:: GOAL OF THE EXERCISE ::
Output only the lines below that start at the line containing "Task: Open the clipboard tray icon" and end at the line containing "Enable the onion", with both ends kept.

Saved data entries
____
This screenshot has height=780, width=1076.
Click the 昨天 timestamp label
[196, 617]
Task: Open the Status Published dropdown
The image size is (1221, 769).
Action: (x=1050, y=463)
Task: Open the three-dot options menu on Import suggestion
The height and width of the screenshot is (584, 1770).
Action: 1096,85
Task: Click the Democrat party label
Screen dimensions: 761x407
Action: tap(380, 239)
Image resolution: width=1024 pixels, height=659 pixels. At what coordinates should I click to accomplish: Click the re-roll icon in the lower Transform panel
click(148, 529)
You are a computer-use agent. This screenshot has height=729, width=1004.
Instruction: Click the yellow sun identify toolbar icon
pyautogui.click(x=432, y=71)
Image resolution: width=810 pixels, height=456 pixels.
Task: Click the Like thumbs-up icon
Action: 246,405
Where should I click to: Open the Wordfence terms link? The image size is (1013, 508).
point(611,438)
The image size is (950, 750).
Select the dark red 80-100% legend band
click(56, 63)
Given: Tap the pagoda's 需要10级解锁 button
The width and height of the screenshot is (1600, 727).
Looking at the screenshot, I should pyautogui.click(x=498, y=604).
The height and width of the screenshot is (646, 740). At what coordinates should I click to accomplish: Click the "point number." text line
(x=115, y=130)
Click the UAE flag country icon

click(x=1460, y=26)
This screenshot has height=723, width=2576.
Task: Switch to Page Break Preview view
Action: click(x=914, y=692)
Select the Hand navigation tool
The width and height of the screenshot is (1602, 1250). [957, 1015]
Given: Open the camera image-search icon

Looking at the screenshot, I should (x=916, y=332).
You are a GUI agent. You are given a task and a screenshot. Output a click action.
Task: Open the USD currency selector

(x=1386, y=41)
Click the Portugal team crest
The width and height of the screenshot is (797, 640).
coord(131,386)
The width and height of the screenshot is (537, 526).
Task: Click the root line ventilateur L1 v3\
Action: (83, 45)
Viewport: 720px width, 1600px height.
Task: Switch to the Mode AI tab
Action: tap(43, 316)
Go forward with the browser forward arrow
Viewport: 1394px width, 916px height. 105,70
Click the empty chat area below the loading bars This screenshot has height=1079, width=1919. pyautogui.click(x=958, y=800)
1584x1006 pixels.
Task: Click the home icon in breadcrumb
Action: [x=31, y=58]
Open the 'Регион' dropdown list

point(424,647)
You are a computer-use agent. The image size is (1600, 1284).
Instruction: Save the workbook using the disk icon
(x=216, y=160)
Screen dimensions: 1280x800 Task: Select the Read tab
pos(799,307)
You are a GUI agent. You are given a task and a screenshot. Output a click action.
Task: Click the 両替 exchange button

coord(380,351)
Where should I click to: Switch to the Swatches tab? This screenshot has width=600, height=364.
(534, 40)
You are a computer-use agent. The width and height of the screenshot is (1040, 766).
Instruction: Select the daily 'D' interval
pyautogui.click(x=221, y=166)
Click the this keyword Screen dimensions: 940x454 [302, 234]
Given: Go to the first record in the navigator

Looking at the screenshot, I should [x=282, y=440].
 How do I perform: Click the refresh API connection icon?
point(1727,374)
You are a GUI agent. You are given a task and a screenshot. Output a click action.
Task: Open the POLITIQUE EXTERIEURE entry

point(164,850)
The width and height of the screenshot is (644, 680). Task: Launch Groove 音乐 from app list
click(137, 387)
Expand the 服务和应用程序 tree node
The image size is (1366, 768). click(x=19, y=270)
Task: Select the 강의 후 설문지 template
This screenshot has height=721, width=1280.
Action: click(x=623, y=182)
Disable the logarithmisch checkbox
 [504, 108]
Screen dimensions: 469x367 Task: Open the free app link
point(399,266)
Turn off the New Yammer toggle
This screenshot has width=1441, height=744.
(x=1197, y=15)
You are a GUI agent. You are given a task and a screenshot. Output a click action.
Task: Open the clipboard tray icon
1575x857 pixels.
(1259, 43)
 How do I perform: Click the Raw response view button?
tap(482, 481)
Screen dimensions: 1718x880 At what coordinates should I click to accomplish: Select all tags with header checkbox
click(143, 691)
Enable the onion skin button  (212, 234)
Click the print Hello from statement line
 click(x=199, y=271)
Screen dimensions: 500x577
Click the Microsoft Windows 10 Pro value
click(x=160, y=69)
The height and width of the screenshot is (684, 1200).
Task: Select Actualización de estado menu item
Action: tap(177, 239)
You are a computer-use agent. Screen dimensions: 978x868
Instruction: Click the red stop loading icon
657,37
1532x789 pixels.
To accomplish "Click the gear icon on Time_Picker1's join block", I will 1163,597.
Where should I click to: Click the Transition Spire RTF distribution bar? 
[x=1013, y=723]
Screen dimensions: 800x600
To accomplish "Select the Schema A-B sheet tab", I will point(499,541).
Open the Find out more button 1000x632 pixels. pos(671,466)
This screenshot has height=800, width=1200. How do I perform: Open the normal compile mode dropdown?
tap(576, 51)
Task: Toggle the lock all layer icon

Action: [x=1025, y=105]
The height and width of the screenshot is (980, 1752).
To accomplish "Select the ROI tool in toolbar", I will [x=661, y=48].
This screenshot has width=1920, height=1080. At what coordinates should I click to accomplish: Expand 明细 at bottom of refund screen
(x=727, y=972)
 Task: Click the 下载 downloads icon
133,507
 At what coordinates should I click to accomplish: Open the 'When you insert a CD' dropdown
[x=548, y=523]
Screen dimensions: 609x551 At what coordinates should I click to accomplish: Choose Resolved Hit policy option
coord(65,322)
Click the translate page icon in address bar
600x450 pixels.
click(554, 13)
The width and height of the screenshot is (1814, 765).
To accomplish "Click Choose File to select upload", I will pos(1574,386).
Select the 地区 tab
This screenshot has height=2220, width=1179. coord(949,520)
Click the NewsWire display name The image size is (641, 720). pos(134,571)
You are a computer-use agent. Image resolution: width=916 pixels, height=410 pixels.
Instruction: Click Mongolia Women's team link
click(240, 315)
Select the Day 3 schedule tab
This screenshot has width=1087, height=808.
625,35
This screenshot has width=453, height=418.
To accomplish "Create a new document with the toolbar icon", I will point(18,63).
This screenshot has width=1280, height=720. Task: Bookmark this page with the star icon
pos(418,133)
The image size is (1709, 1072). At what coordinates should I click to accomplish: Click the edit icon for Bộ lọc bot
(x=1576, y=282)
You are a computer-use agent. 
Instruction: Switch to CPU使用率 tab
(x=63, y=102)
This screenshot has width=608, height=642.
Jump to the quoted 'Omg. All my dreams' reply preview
____
:: WRITTEN SOLUTION ::
Task: Open the clipboard tray icon
1575x857 pixels.
(1259, 43)
 How do I perform: Click the Raw response view button?
tap(482, 481)
Screen dimensions: 1718x880 At what coordinates should I click to accomplish: Select all tags with header checkbox
click(143, 691)
Enable the onion skin button  (212, 234)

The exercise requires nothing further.